I didn't say it was a legal requirement or that it had happened in some universal way. I said it was an expectation. Which it was (https://en.wikipedia.org/wiki/Women_and_children_first).
Looking for absolutes is a waste of time. There is nothing, not even female oppression, that has been applied universally to every member of a class. It's a red herring. Men's lives, historically (and still today), have been treated as more disposable than women's. You know this. It's true across almost every culture in history. You don't have to pretend otherwise to make your point about women's oppression.
The rise of the manosphere, in my opinion, is the result of a culture where women are no longer under the same degree of expectation to perform feminine gender roles (this is a good thing) but where men are still under the same pressure to perform masculine gender roles.
This pressure is exerted by other men, by society as a general, amorphous cluster of stereotypes and defaults, and by women. Again, just as an easy example, men are still, almost universally, expected to pay for the first date. Men are expected to "man up" in relationships when desired but also to defer when it's not. Men are expected to be confident and sure of themselves. These expectations, by and large, come from women. I promise you, the overwhelming majority of men have experienced this in their romantic lives.

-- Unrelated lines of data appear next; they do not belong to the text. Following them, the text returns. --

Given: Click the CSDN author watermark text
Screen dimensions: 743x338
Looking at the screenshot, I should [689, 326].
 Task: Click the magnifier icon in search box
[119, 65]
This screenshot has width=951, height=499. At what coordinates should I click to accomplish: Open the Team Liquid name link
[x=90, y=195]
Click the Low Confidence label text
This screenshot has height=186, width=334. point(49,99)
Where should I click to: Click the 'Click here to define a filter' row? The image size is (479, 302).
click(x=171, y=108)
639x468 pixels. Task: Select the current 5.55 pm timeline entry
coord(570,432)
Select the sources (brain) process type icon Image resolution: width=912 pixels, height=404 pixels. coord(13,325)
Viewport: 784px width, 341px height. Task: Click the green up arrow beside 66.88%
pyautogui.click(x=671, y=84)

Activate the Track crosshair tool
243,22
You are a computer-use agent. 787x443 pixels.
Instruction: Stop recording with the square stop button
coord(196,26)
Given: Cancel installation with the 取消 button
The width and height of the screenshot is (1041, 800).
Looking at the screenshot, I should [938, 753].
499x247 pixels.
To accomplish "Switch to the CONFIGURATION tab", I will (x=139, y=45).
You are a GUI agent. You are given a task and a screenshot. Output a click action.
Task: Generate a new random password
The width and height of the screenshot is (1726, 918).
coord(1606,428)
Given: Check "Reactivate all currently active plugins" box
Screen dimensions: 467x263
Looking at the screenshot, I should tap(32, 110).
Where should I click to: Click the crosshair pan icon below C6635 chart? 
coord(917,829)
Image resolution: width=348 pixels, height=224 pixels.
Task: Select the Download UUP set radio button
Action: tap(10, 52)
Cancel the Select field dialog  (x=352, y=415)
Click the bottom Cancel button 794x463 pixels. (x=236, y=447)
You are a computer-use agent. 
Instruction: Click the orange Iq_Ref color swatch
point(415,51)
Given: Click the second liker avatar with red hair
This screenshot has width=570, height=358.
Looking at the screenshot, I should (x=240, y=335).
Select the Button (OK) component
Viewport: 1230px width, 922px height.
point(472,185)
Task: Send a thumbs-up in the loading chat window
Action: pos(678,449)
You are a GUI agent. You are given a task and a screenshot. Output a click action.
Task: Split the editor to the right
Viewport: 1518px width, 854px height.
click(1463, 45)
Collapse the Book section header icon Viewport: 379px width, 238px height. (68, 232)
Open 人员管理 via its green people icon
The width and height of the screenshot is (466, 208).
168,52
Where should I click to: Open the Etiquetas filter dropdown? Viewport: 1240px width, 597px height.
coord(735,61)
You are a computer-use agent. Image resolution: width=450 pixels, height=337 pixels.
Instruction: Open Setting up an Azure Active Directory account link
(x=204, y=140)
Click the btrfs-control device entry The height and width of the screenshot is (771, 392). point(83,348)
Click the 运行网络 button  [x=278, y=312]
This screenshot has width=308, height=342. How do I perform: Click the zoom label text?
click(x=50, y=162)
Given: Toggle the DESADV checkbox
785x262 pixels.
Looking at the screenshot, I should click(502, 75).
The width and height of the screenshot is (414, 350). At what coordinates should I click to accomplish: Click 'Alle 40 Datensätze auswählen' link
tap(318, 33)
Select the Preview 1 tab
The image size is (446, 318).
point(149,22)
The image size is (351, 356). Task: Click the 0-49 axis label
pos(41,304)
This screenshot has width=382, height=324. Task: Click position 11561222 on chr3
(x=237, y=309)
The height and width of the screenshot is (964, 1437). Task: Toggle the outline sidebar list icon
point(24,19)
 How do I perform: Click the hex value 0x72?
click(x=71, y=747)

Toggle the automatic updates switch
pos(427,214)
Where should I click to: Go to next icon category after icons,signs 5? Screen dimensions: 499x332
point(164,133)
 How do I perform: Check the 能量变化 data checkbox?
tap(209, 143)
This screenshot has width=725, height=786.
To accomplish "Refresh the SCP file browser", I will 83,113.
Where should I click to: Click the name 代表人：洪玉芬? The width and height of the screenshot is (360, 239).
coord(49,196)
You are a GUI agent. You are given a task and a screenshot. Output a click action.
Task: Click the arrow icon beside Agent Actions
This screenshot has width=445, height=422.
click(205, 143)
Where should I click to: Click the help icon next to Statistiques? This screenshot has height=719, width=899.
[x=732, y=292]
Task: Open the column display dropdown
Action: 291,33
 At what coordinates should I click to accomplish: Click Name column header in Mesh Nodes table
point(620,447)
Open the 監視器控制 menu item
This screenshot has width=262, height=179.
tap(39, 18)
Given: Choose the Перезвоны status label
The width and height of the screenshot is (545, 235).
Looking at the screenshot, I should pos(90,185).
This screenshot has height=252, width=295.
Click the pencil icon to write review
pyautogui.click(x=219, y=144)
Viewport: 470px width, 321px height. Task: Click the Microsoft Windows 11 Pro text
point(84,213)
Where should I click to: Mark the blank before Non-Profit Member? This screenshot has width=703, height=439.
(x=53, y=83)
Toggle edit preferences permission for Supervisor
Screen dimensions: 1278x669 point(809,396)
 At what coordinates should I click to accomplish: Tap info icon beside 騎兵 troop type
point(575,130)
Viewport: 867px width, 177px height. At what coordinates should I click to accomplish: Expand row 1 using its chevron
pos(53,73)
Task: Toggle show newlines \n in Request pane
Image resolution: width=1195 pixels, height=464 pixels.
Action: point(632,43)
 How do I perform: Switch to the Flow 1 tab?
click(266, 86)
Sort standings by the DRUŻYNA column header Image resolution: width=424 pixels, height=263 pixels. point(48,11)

Yes, sexual violence is an overwhelmingly male problem. Absolutely no argument from me. I've written about it numerous times. But that's not even close to saying that the majority of men are sexually violent. Again, this is the identity politics blind spot we see in all kinds of social justice issues. The majority of vicious racists thought history have been white. But that's not even close to saying that the majority of white people are vicious racists.
People are not their groups.
And no, I don't think many women are aware of the challenges men face at all. I think some women assume they are. Because they're bombarded with rhetoric that tells them men's lives are jamborees of mansplaining and toxic masculinity.
But when men try to talk to them about the reality, they very rarely truly listen. Instead they respond with stories about the problems that affect women. It's incredibly difficult to have a conversation about men's problems that doesn't turn it into a competition over who has it worse. Or where examples of the behaviour of the worst of men aren't treated as the fault of men in general.
And then there are the inevitable comments like "I really don't fucking care" and "stand up and be a man" and "that's just weak," where you seemingly failing to realise that this exactly the kind of "patriarchal" mindset that women are complaining about and that men experience all the time. I mean, seriously?!
Somebody needs to care about men. They need to be allowed to be "weak." Otherwise we end up with exactly the situation you're highlighting. You can't complain about the patriarchy and gender roles and then simultaneously demand that men stand up and "be men"!!
This is what I was referring to in my last reply. I've spoken to many women who seem utterly unaware of the pressure they put on men to be the very thing they're complaining about.
Men need to get better at listening to women. I truly agree wholeheartedly. I'm often shocked at how little thought many men give to the ways women's experiences differ from their own. But the reverse is true too. Do you see that?